C’est bien ce qui lui arrive aujourd’hui. Personne en Russie ne veut de cette intervention barbare contre un peuple du Sud. Que ce soit le mauvais souvenirs de la guerre en Afghanistan où le refus plus général d’aventures militaristes, ou encore le souhait d’une politique tout simplement décente à l’égard d’un peuple trop martyrisé, tout le monde se retrouve aujourd’hui, anciens dissidents comme nouveaux démocrates, pour refuser une politique à la fois criminelle et suicidaire.
Autant le nouveau tsar de toute les Russies aurait une chance de maintenir une fédération russe où tout le monde ait intérêt à rester, autant le déploiement de sauvagerie actuel risque fort de faire fuir les peuples qui hésitaient encore.
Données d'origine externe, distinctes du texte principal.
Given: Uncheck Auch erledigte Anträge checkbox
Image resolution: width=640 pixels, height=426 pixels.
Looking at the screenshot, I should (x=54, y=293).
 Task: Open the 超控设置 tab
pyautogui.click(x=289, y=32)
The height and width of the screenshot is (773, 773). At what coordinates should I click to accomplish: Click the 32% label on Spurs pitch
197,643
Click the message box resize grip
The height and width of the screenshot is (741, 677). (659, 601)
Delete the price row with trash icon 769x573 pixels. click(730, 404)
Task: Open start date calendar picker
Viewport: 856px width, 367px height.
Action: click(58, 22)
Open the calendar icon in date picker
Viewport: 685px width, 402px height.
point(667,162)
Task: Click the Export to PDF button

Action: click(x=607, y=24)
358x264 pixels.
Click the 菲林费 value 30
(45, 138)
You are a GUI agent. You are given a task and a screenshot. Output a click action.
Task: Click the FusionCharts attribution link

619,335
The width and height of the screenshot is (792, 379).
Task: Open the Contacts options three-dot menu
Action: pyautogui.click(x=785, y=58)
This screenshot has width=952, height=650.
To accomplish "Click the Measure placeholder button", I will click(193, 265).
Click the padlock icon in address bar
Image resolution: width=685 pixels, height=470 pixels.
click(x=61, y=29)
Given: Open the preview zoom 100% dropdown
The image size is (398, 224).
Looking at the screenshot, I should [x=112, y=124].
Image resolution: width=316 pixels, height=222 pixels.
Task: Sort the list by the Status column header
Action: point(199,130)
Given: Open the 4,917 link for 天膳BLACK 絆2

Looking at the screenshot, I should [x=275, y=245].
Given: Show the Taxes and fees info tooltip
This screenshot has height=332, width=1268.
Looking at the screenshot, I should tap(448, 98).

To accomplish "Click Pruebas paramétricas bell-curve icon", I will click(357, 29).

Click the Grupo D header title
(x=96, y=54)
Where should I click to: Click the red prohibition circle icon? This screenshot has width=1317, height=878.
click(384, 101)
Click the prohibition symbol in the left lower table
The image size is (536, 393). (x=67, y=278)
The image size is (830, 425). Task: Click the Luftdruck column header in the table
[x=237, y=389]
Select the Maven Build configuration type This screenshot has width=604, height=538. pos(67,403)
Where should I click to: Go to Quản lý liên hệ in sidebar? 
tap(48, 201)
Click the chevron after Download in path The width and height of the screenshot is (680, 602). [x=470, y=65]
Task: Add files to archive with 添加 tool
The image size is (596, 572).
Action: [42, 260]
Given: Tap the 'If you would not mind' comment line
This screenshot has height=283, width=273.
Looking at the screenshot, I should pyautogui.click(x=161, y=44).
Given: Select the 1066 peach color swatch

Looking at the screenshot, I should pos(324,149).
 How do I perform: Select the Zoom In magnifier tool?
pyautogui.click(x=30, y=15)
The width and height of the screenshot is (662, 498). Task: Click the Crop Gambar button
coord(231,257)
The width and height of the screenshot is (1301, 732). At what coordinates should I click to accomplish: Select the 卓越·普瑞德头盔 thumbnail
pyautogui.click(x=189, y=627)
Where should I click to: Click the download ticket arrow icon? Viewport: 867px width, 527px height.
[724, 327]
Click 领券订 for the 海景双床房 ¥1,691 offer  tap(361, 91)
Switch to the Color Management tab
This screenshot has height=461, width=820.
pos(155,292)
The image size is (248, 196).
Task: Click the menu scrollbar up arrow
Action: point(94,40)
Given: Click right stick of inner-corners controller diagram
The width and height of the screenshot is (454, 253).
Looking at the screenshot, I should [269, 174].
Bien sûr ce type d’analyses ne sonne pas assez “réaliste” dans les états-majors. Ce serait le monde à l’envers si la violence ne pouvait pas s’imposer, comme depuis cro-magnon. Au FSK comme à la CIA – pas moins qu’à la DGSE française – les “analystes” ont encore beaucoup de mal à intégrer des notions aussi simple que celle de liberté et de démocratie.
C’est ainsi que toutes les diplomaties occidentales ont réussi encore une merveilleuse “boulette”. La crise Tchétchène commençait à peine que Bill Clinton dépêchait ses envoyés spéciaux à Moscou pour expliquer au président russe qu’on était avec lui et qu’il fallait qu’il tienne bon. Ainsi, Eltsine, lâché par tous en Russie, avait encore quelques amis. Les généraux démissionnaient en pagaille, le Parlement lui crachait à la figure, la presse protestait de tous côtés, même la télé faisait tellement des siennes qu’il fallait la museler… Mais les gentils ambassadeurs des diplomaties occidentales étaient avec lui.
Pour la dixième fois dans l’année le club des “grands” – Clinton, Mitterrand, Kohl, Major, etc. – ont réussi à démontrer qu’ils ne comprennent rien à la marche du monde. Et là, ils ont une terrible responsabilité, une de plus, en ayant si grossièrement poussé à la faute Boris Eltsine. Puisque ses amis les “grands” étaient d’accord avec ses conseillers-flics, tout aller bien : il ne restait plus qu’à marcher sur Groznyï. Sans honte ni pudeur.